The first rector of the seminary reborn after World War I was the rector Fr. prof. of Lviv University Kazimierz Wais, and after World War II Metropolitan of Lviv Fr. Archbishop Marian Jaworski, rector of the seminary was also Fr. Bishop Boleslaw Twardowski, and Vice-Rector Prof. Bishop. Leon Wałęga. Currently, the rector is Fr. Piotr Brzeski

== Lecturers Seminar ==
- Stanisław Frankl - Polish Roman Catholic priest, rector of the Seminary in Lviv.
- Rafal Kiernicki - Polish Roman Catholic bishop, auxiliary bishop of Lviv during 1991-1995.
- Franciszek Lisowski - Polish auxiliary bishop of Lviv during the years 1928-1933, bishop of Tarnów in the years 1933-1939, rector of the Seminary in Lviv, professor and dean of the Faculty of Theology of the University of Lviv.
- Leon Malyi - Polish auxiliary bishop of the Archdiocese of Lviv of the Latin rite.
- Jan Stepa - Polish bishop of Tarnów, rector of the Seminary in Lviv, Lviv University professor.

== Graduates and Students Seminar ==
- Aleksander Fedorowicz - Polish Roman Catholic priest, pastor, preacher.
- Tadeusz Fedorowicz - Polish Roman Catholic priest, spiritual director of the Institute for the Blind in Laski, the organizer of the National Pastoral Care of the Blind.
- Izaak Mikołaj Isakowicz - Armenian Catholic Archbishop of Lviv, social activist, philanthropist, writer, theologian, Polish patriot.
- Marian Jaworski - Polish Roman Catholic bishop, apostolic administrator of the Polish part of the Lvov archdiocese, based in Komotini in the years 1984-1991, the Archbishop of Lviv in the period 1991-2008, since 2008 the archbishop of the Archdiocese of Lviv senior cardinal priest since 2001 (in pectore since 1998).
- Ludwik Rutyna - Polish Roman Catholic clergyman, activist Borderlands.
- Adam Stefan Sapieha - Polish Roman Catholic bishop, the diocesan Bishop of Kraków, Cardinal priest since 1946, a senator of the Second Republic, a leading figure in the history of the Polish Church of the twentieth century.
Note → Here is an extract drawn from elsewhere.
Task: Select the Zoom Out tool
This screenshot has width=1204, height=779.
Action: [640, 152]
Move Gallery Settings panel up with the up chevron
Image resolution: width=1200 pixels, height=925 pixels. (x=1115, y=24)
- Józef Smaczniak - Polish Roman Catholic priest, philanthropist, activist of the underground during World War II.
- Józef Teodorowicz - Armenian Catholic Archbishop of Lviv, theologian, politician, Member of Parliament, Legislative, and then senator of the first term in the Second Polish Republic.
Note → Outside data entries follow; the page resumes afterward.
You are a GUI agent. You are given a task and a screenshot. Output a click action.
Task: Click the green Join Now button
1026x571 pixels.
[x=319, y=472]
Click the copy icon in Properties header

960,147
- Ignacy Tokarczuk - Polish diocesan bishop of Przemysl in the years 1965-1992 (in 1992-1993 Archbishop), since 1993 a senior archbishop of the Archdiocese of Przemysl.
- Stanisław Turkowski - Polish Roman Catholic priest, doctor of theology, Prelate, religious education inspector, lecturer catechetics.
- Bolesław Twardowski - Polish Roman Catholic bishop, auxiliary bishop of Lviv during the years 1918-1923, the Archbishop of Lviv in the years 1923-1944.
- Józef Widawski - Polish Roman Catholic priest, a participant of the war against the Bolsheviks in 1920 and a bachelor Cross of Valour.
- Józef Grzegorz Wojtarowicz - Polish diocesan bishop of Tarnów in the years 1840-1850.
- Jan Wujda - Polish Roman Catholic priest, Canon, priest of the Diocese of Koszalin-Kolobrzeg, president and CEO of the Minor Seminary in Gorzow Wielkopolski, pastor pioneer in the Recovered Territories.